Kilonova Emission From Black Hole-Neutron Star Mergers. II. Luminosity Function and Implications for Target-of-opportunity Observations of Gravitational-wave Triggers and Blind Searches

TL;DR

This paper uses simulations to analyze the luminosity function of kilonovae from black hole-neutron star mergers, assessing their detectability in gravitational wave follow-ups and blind searches, and discusses implications for future observations.

Contribution

It provides detailed models of BH-NS kilonova luminosity functions, explores detection prospects with upcoming GW detectors, and offers strategies for electromagnetic follow-up observations.

Findings

BH-NS kilonovae are brighter with higher BH spin and stiffer NS EoS.

Detection of kilonovae depends heavily on BH spin and observational depth.
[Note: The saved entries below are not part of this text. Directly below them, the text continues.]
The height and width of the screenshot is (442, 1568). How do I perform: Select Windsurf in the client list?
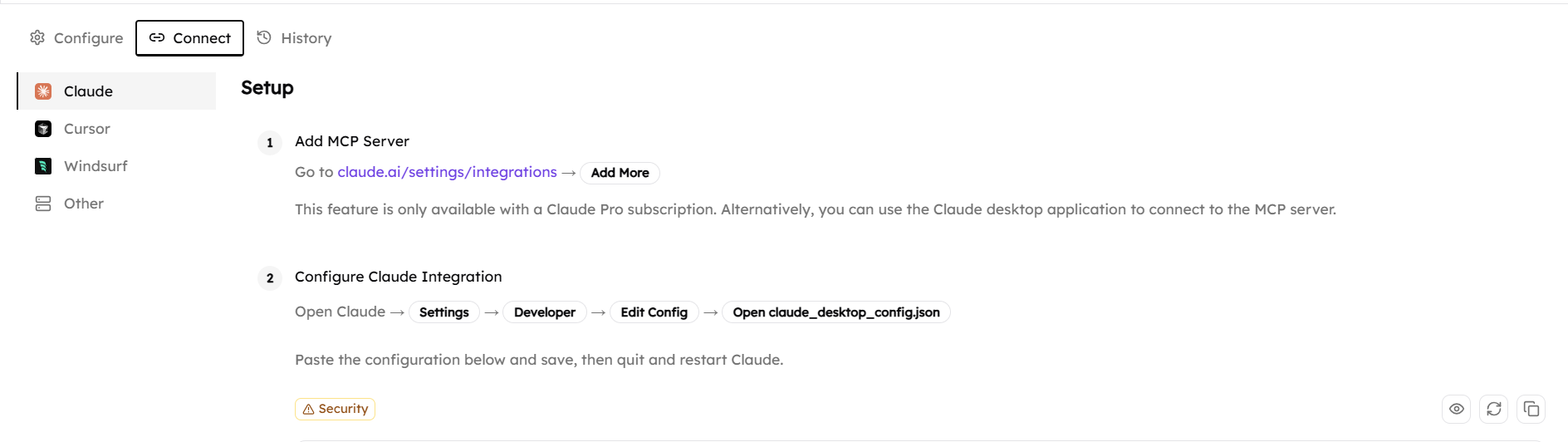pos(96,166)
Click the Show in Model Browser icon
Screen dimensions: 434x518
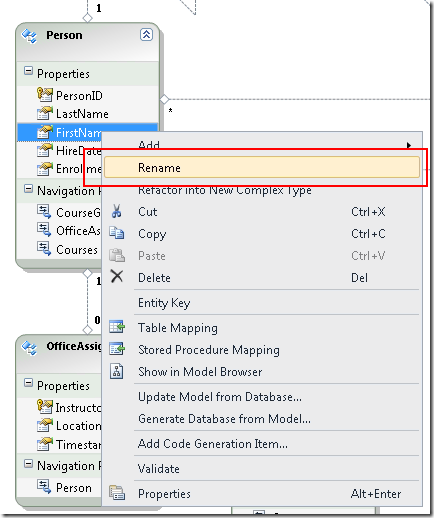click(x=117, y=371)
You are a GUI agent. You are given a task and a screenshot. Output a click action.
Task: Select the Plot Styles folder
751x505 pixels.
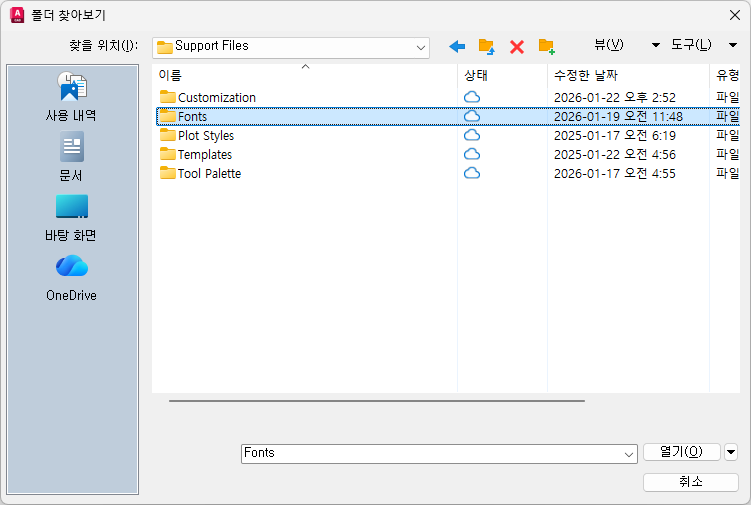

Current follow-up observations may be too shallow to detect most BH-NS kilonovae.

Abstract

We present detailed simulations of black hole-neutron star (BH-NS) mergers kilonova and gamma-ray burst (GRB) afterglow and kilonova luminosity function, and discuss the detectability of electromagnetic (EM) counterpart in connection with gravitational wave (GW) detections, GW-triggered target-of-opportunity observations, and time-domain blind searches. The predicted absolute magnitude of the BH-NS kilonovae at $0.5\,{\rm days}$ after the merger falls in $[-10,-15.5]$. The simulated luminosity function contains the potential viewing-angle distribution information of the anisotropic kilonova emission. We simulate the GW detection rates, detectable distances and signal duration, for the future networks of 2nd/2.5th/3rd-generation GW detectors. BH-NSs tend to produce brighter kilonovae and afterglows if the BH has a higher aligned-spin, and a less massive NS with a stiffer EoS. The detectability of kilonova is especially sensitive to the BH spin. If BHs typically have low spins, the BH-NS EM counterparts are hard to discover. For the 2nd generation GW detector networks, a limiting magnitude of $m_{\rm limit}\sim23-24\,{\rm mag}$ is required to detect the kilonovae even if BH high spin is assumed. Thus, a plausible explanation for the lack of BH-NS associated kilonova detection during LIGO/Virgo O3 is that either there is no EM counterpart (plunging events), or the current follow-ups are too shallow. These observations still have the chance to detect the on-axis jet afterglow associated with an sGRB or an orphan afterglow. Follow-up observations can detect possible associated sGRB afterglows, from which kilonova signatures may be studied. For time-domain observations, a high-cadence search in redder filters is recommended to detect more BH-NS associated kilonovae and afterglows.